- Kacchan
- Hm? - wymruczał zaspany.
- Kacchan, lubię Cię, właściwie to bardzo Cię lubię, Kacchan.
Po tych słowach wyprostował się, przez co tym samym musiałem wziąć swoje ręce.
- Deku, majaczysz, powinieneś pójść spać – odpowiedział. Zmarszczyłem brwi.
- Nie, Kacchan, wiem co mówię! – Zapewniłem, łapiąc go za dłoń.
- Ja też Cię lubię, Deku. Bardzo. - Odwrócił wzrok. Uśmiechnąłem się szeroko.
- Naprawdę?! - prawie że krzyknąłem. Zanim zdążył jakoś zareagować, przytuliłem go, zmuszając do tego żeby wstał i pociągnąłem go do siebie. Wprost na łóżko.
- Cieszę się, że to słyszę Kacchan! - prawie że pisnąłem. Leżałem na nim, wtulony, jednocześnie bardzo owinięty wokół niego, niczym jakiś wąż.
- Kacchan, ale to jest w sumie dziwne... Kiedyś mnie przecież nienawidziłeś... Kacchan! Wiem! Ty się zmieniłeś! Na lepsze oczywiście! - zaśmiałem się, po chwili podciągając się lekko do góry żeby spojrzeć na jego twarz.

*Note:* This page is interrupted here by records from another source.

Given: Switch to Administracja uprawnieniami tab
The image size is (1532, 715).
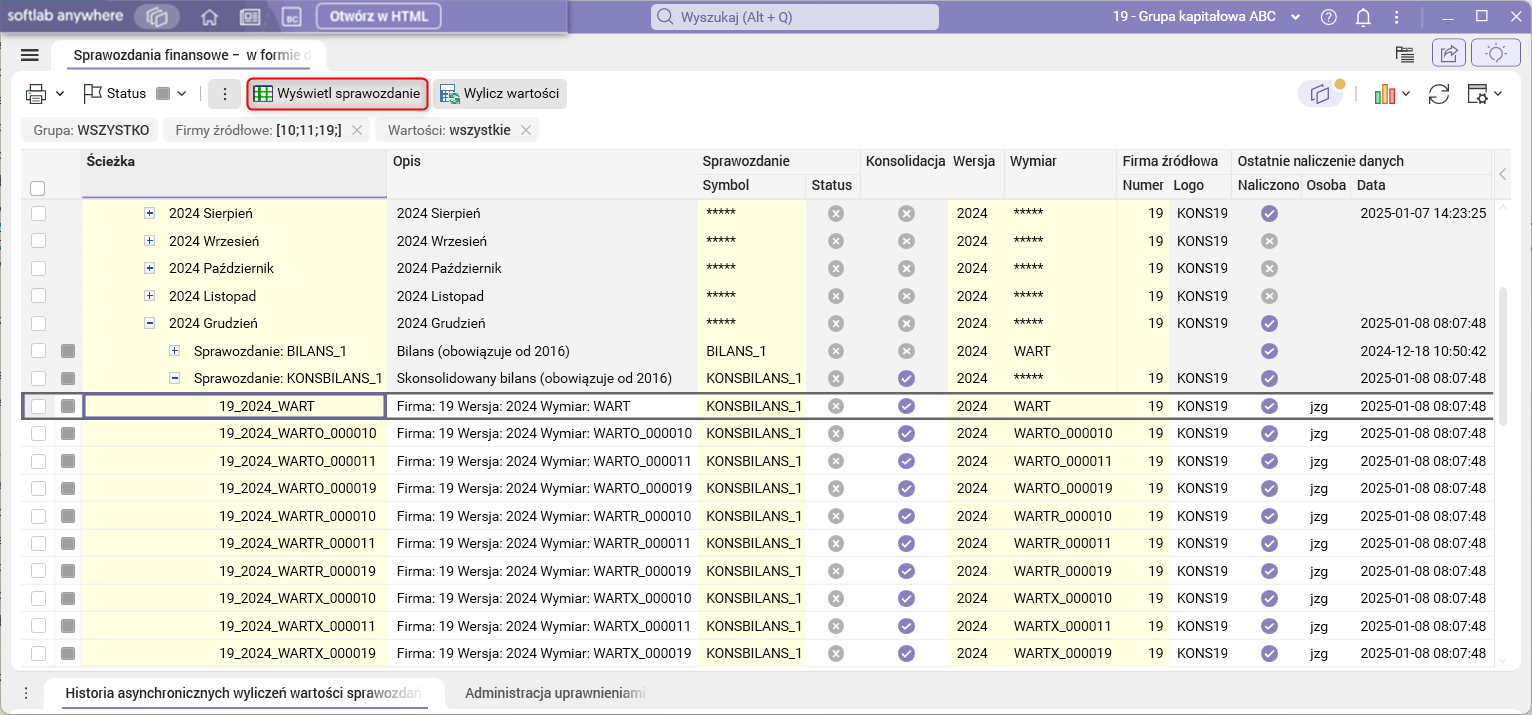Looking at the screenshot, I should click(556, 693).
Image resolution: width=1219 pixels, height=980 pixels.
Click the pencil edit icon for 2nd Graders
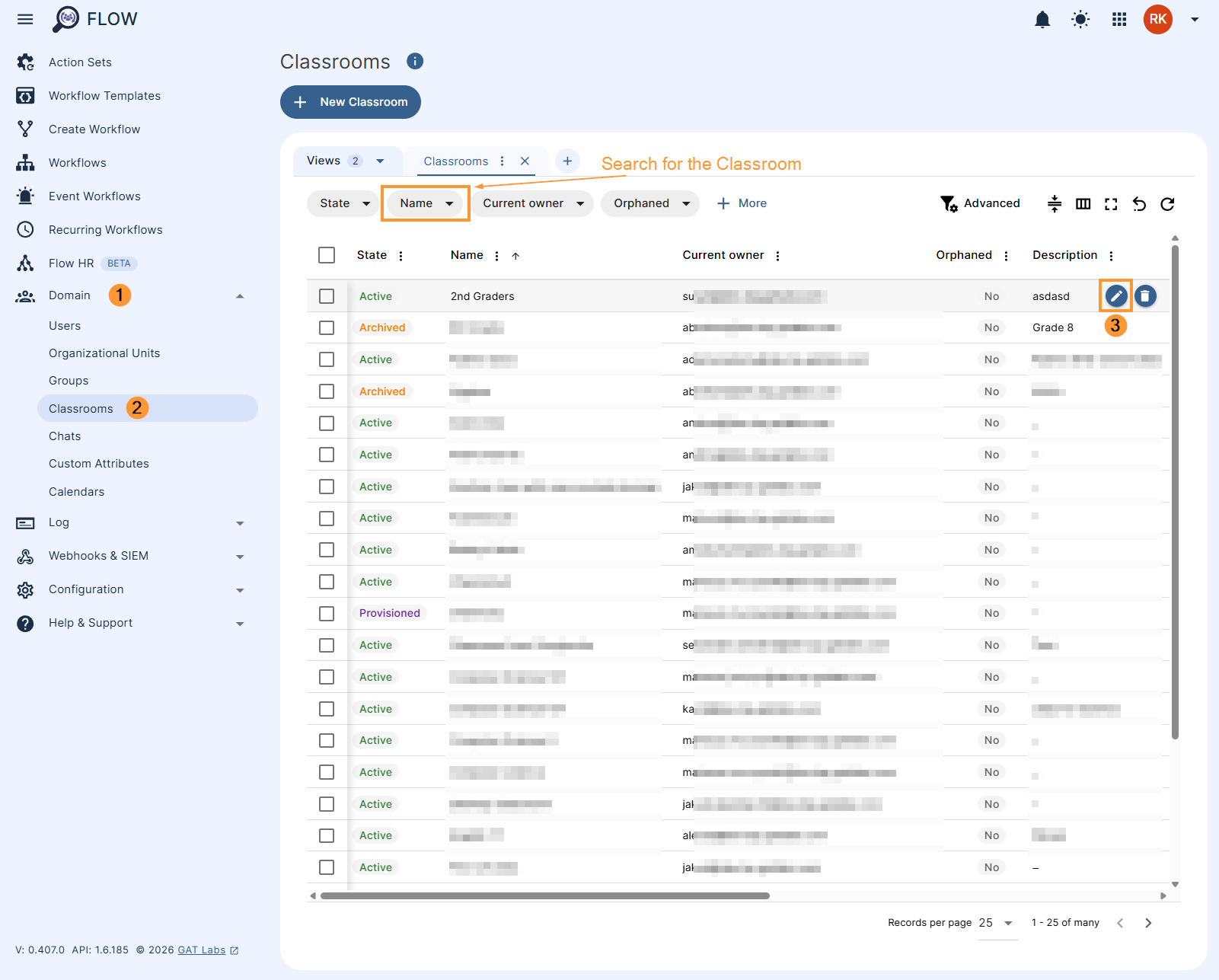[1115, 296]
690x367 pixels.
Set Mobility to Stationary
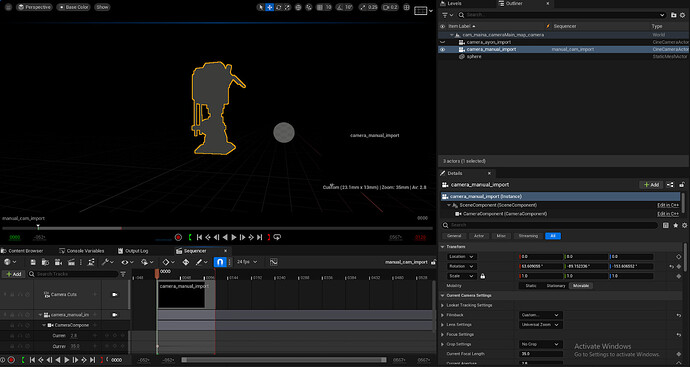pos(555,286)

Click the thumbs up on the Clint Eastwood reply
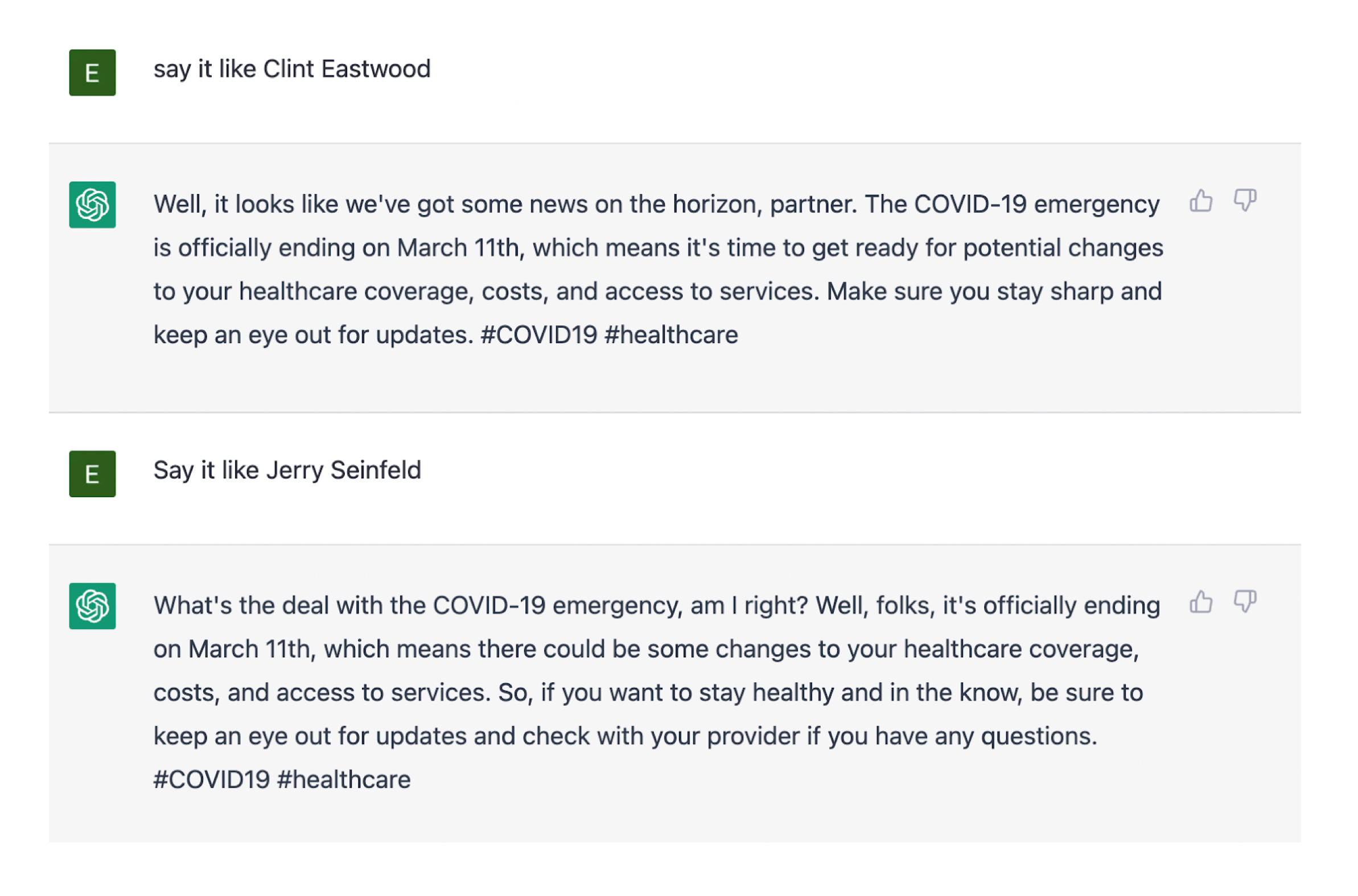pos(1200,201)
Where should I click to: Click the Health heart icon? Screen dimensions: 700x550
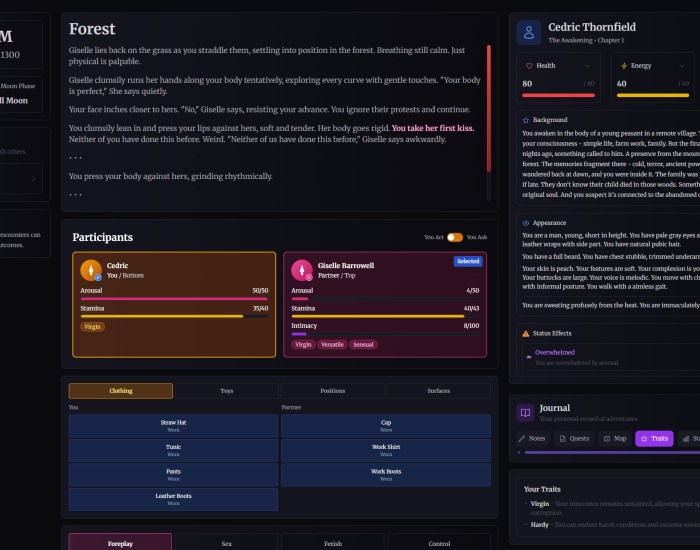[x=528, y=65]
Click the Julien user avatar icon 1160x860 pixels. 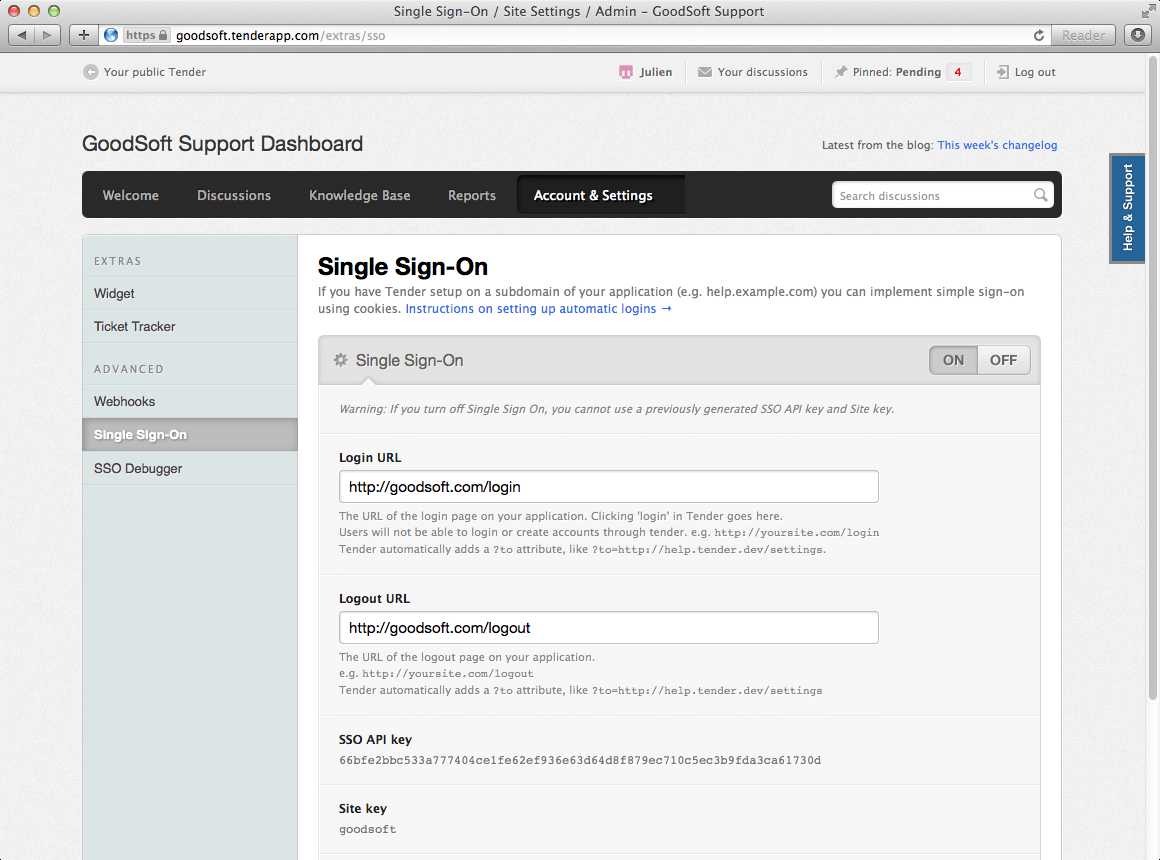pos(626,72)
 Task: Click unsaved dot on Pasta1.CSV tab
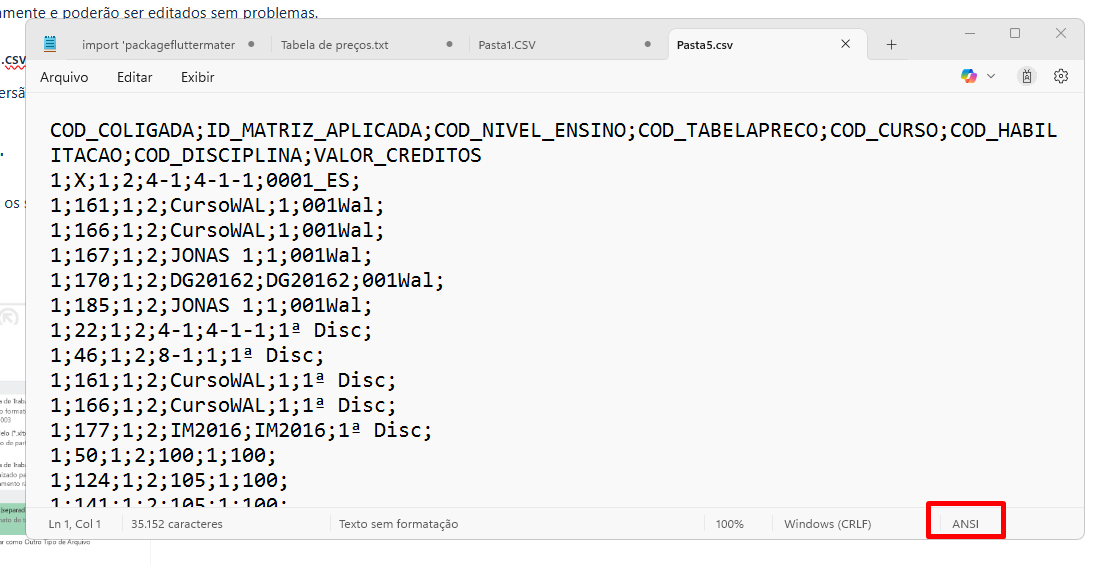coord(650,44)
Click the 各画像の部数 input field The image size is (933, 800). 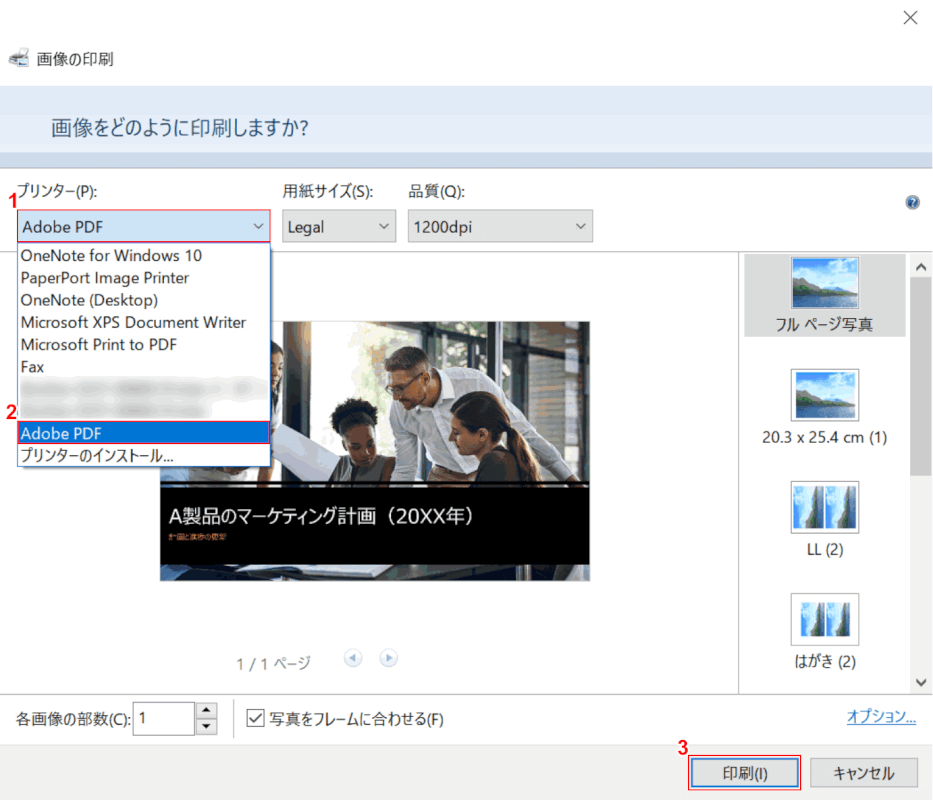(x=163, y=718)
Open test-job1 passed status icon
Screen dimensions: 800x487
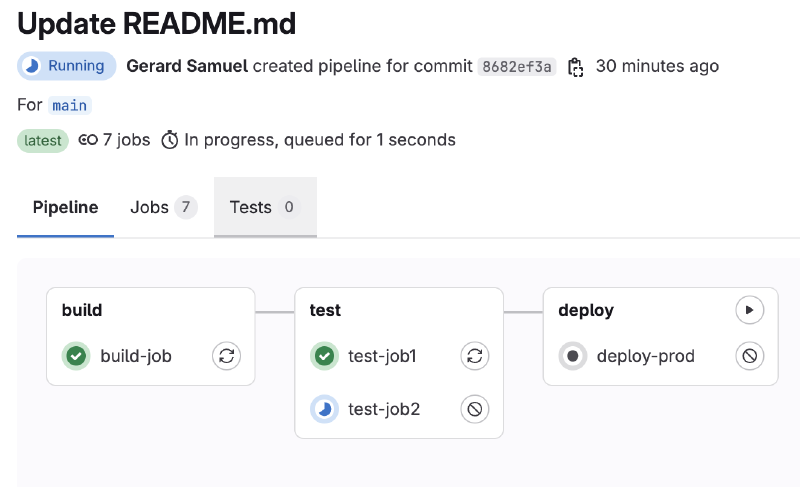324,356
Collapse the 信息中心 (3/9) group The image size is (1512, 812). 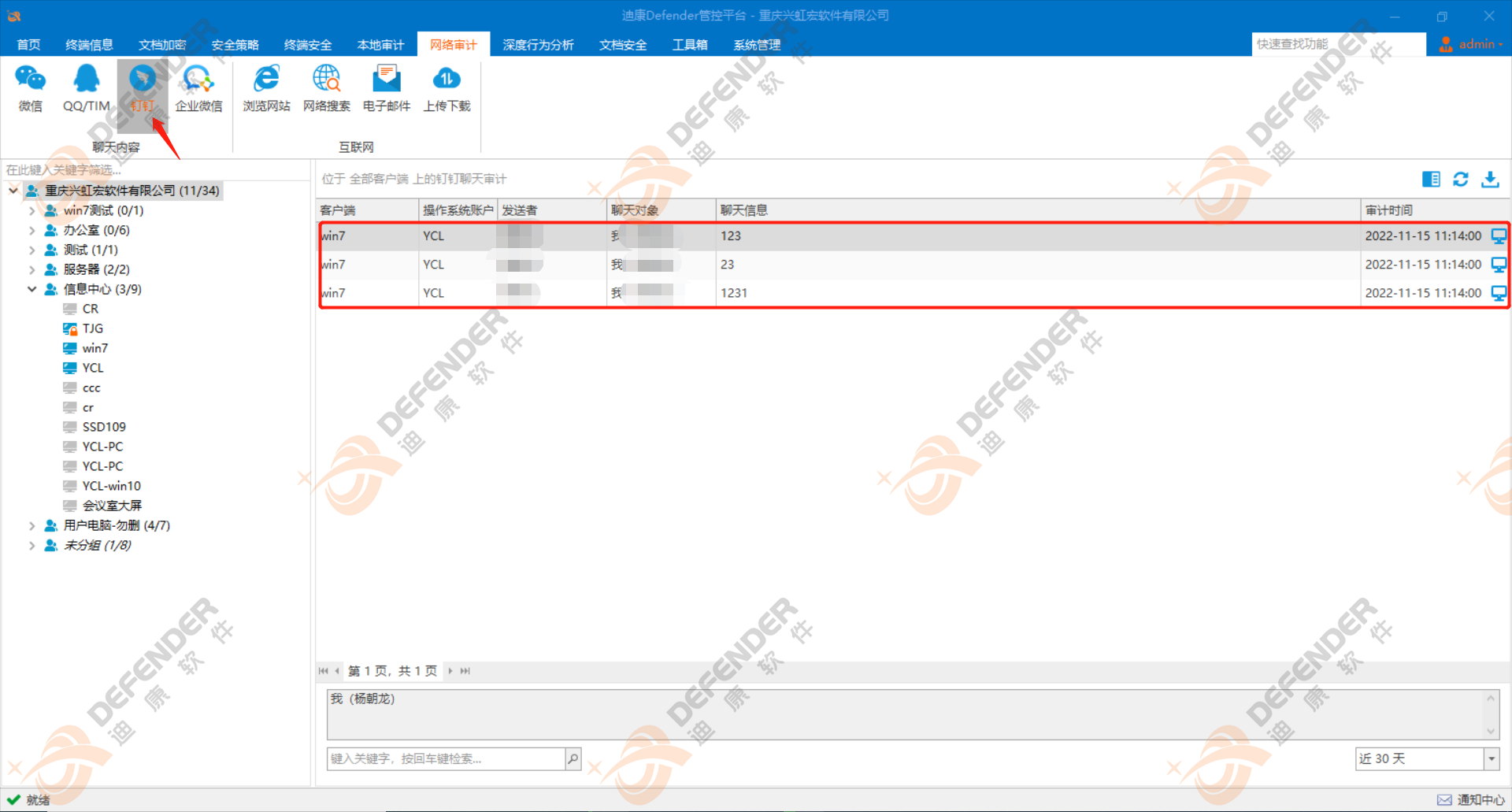32,289
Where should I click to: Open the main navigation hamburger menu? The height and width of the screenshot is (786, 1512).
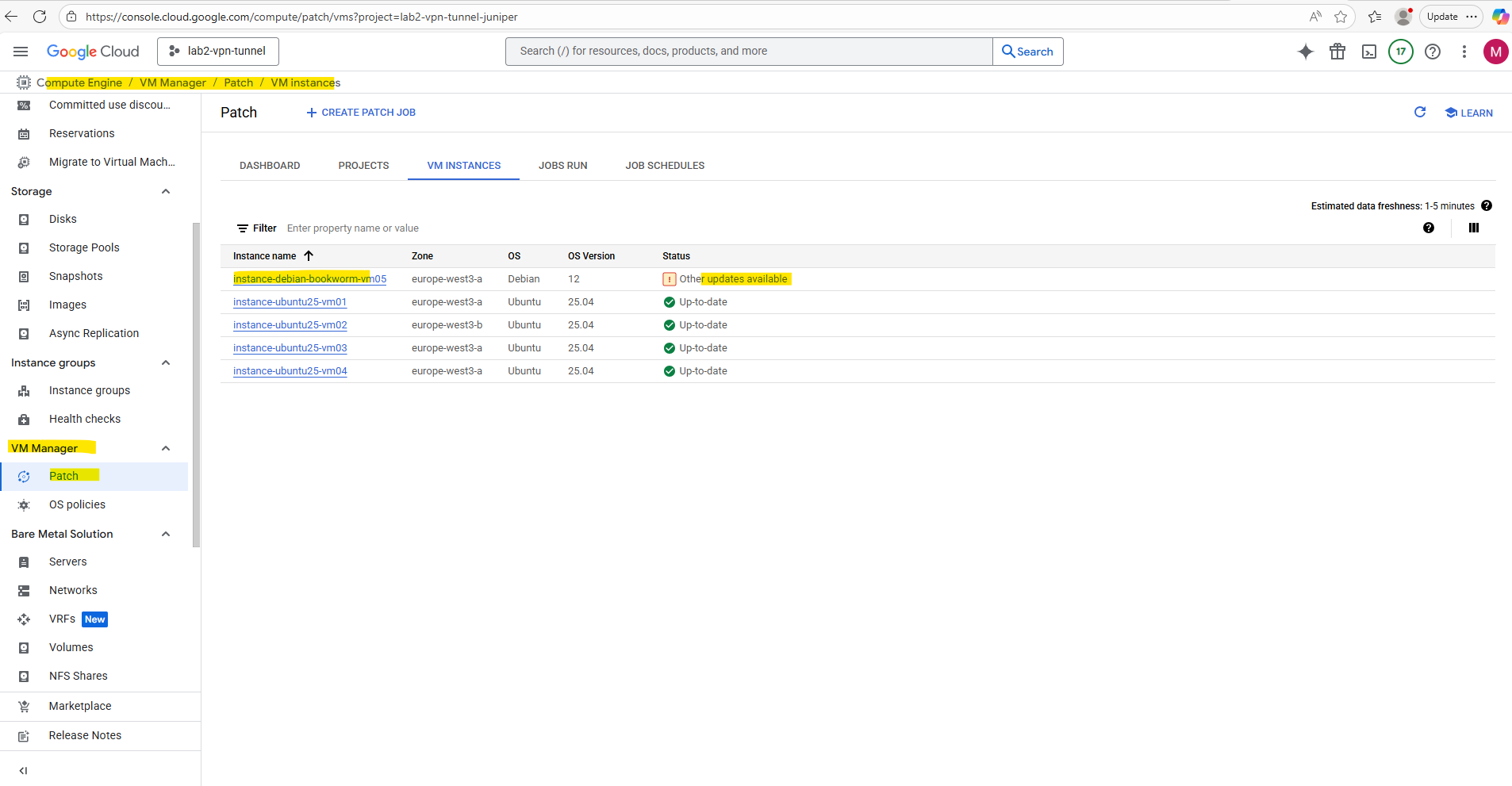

- Ale nadal jesteś taki przyjemny, mięciutki i w ogóle - odparłem z uśmiechem. Jednakże po chwili poczułem ostry przeszywający głowę ból. Syknąłem z bólu, mrużąc przy tym oczy. Znowu się w niego wtuliłem, próbując zasnąć, nie zważając na nic innego.
<Kacchan??>
Będziesz mi płacić odszkodowanie za pracę przy laptopie w ciemnościach i ból w ramieniu, Kain.